I think it can be okay, if you put a tight mattress pad over it. That helps the surface be more firm. We had one (no longer smelled so I was okay with it initially) and the mattress pad we put over it made it so she did not sink down into it at all. Heck, neither did I at that point. *laughs*

Anyway, we ended up taking it off the bed because I started getting worried about residual off gassing.

For an infant any soft surface with loft can be dangerous. I think it depends on the firmness of the surface in this case, and whether a mattress cover over it tightly can help reduce the loft/sink issue.

It's up to you and your comfort level.

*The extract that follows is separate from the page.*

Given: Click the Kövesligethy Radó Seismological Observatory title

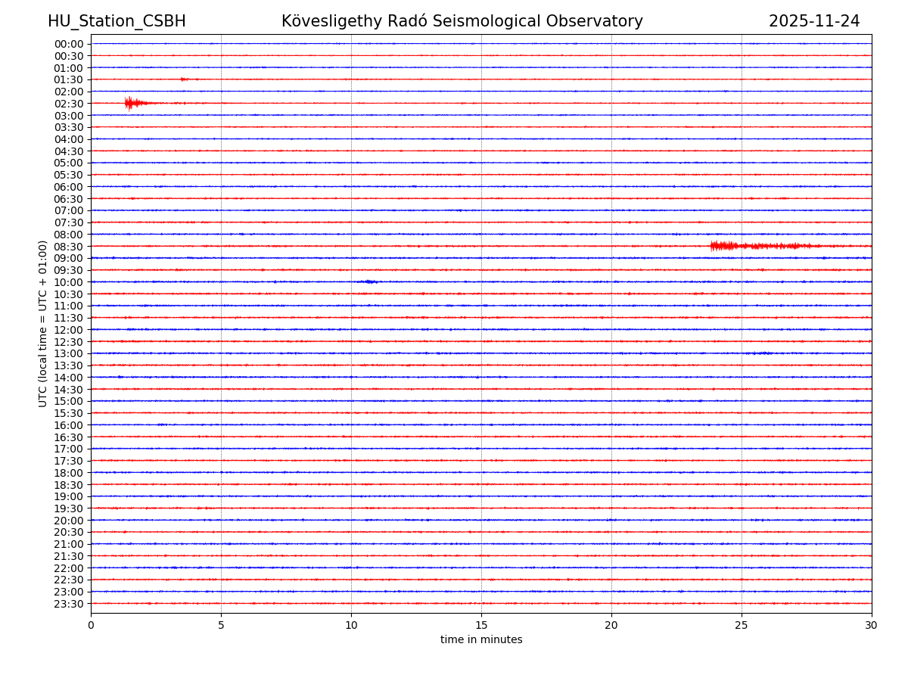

I'd find something that's the same weight as your baby (like a sack of potatoes or something) and put it on the bed for a few hours. Take it off and see how deep the indention (if any) is. Unless it's very, very slight, I wouldn't do it. But again, it's up to you and your comfort level. I definitely wouldn't use a memory foam topper that is really lofty or squishy though. But ours ended up being fine until I got paranoid about the gas thing.


----------



## Mommy2Haley

I have a topper for my side of the bed -- we have two XL twin mattresses making a King. DD has slept with me since she came home and she won't sleep on any other surface ... except for Mommy & Daddy!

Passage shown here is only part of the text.